▶ [WORK TASK A] In the excerpt on rewilding Europe, which animals were brought in to replace the aurochs?
▶ [WORK TASK B] Reproduce the rewilding excerpt between "Rewilding Europe: reconstructing" and "in Heck cattle...", inclusive, swapping "biologists" for "ecologists".
▶ [WORK TASK C] Extend the excerpt on rewilding Europe by writing what comes after its final sentence.

Rewilding Europe: reconstructing ecosystems by looking mostly forward

Elizabeth Kolbert, writing for The New Yorker:

The newest land in Europe could be used to create a Paleolithic landscape. The biologists set about stocking the Oostvaardersplassen with the sorts of animals that would have inhabited the region in prehistoric times—had it not at that point been underwater. In many cases, the animals had been exterminated, so they had to settle for the next best thing. For example, in place of the aurochs, a large and now extinct bovine, they brought in Heck cattle...

Perhaps it’s true that genuine wildernesses can only be destroyed, but new “wilderness,” what the Dutch call “new nature,” can be created. Every year, tens of thousands of acres of economically marginal farmland in Europe are taken out of production. Why not use this land to produce “new nature” to replace what’s been lost? The same basic idea could, of course, be applied outside of Europe—it’s been proposed, for example, that depopulated expanses of the American Midwest are also candidates for rewinding....

▶ [GIVEN ENTRIES]
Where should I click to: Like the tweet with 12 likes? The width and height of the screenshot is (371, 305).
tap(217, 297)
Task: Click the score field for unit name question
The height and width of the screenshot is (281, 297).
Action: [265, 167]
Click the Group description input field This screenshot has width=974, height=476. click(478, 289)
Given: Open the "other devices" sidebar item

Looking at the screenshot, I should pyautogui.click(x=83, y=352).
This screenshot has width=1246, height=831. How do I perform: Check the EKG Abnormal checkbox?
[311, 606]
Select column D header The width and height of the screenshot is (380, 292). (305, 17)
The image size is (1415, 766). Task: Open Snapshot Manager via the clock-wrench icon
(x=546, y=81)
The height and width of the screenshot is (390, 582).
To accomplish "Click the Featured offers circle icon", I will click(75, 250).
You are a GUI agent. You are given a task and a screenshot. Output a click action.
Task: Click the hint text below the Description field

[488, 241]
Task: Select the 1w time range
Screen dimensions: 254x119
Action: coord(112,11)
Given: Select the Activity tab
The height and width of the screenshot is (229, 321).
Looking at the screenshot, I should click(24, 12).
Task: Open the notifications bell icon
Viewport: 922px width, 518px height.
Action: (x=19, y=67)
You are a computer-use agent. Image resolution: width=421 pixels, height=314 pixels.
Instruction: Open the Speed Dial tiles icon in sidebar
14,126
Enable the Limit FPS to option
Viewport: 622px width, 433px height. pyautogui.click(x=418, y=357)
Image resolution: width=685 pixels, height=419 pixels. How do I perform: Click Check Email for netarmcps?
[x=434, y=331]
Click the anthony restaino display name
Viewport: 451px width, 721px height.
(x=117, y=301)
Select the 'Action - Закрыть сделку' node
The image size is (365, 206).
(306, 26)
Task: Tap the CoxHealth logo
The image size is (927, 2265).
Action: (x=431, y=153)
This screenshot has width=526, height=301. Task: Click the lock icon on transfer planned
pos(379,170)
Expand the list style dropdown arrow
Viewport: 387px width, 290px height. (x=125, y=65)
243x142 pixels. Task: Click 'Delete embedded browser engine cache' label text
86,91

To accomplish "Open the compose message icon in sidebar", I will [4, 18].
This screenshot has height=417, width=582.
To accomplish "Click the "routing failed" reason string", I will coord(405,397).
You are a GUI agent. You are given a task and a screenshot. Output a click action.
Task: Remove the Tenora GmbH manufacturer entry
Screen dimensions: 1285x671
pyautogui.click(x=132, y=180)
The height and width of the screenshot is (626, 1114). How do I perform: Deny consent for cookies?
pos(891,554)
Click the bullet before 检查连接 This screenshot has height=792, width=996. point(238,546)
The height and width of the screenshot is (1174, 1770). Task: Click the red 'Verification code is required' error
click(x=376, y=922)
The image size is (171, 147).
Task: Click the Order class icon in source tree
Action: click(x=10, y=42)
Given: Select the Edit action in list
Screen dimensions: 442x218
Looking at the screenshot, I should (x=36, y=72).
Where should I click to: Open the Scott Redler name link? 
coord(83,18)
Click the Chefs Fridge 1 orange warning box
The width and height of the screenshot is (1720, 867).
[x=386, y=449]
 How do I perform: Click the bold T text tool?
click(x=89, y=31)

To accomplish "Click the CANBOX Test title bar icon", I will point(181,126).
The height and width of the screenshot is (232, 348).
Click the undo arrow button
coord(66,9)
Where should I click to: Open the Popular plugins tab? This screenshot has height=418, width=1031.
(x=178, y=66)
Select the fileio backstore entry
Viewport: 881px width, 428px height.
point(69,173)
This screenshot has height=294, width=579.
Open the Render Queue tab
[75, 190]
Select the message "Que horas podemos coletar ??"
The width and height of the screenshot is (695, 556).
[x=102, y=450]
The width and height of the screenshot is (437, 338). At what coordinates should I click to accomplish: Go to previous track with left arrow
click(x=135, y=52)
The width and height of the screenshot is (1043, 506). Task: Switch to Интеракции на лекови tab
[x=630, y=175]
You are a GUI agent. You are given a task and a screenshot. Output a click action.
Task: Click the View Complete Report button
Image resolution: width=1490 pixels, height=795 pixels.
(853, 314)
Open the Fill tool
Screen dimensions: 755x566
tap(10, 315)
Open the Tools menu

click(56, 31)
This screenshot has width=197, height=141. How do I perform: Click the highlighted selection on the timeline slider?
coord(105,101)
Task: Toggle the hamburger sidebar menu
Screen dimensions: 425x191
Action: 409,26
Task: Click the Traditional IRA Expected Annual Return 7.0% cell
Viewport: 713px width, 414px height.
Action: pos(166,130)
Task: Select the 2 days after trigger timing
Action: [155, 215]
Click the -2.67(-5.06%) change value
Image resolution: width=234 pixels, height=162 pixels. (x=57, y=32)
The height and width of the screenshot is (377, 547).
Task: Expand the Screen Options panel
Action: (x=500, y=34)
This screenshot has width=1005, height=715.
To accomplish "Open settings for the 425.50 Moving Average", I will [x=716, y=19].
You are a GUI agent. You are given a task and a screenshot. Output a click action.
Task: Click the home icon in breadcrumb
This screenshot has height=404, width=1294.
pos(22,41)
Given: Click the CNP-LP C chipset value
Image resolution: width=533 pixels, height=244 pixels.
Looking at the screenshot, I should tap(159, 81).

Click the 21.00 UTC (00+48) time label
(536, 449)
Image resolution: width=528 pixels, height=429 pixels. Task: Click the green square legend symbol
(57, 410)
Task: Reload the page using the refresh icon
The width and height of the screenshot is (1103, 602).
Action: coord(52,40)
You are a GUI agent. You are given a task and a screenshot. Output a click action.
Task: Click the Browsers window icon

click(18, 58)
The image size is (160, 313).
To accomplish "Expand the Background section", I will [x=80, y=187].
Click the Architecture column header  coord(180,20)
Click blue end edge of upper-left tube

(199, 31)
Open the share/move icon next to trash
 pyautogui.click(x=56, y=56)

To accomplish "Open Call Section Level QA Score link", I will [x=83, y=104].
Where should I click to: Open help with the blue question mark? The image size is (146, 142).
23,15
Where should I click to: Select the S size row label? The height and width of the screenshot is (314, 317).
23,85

▶ [RESULT A] Heck cattle.

▶ [RESULT B]
Rewilding Europe: reconstructing ecosystems by looking mostly forward

Elizabeth Kolbert, writing for The New Yorker:

The newest land in Europe could be used to create a Paleolithic landscape. The ecologists set about stocking the Oostvaardersplassen with the sorts of animals that would have inhabited the region in prehistoric times—had it not at that point been underwater. In many cases, the animals had been exterminated, so they had to settle for the next best thing. For example, in place of the aurochs, a large and now extinct bovine, they brought in Heck cattle...

▶ [RESULT C]
As more aurochs remains have been unearthed and more sophisticated research has been done on them, it’s become clear that the Heck brothers’ creation is a far cry from the original—Heck cattle are too small, their horns have the wrong shape, and the proportions of their bodies are off. All of which has led to a new, de-Nazified effort to back-breed the aurochs. This project is based in the Dutch city of Nijmegen, about fifty miles southeast of Amsterdam, and is entirely independent of the Oostvaardersplassen. Still, it reflects much the same can-do, “what is lost is not lost forever” approach to conservation.

We should increase the biodiversity of our domesticated places and conserve species diversity in our wild places. With regard to 'New Nature', we can admire the beauty of organisms regardless how they arrived in the dynamic, very changing world we also live in.

May you be with Nature. May Nature be with you.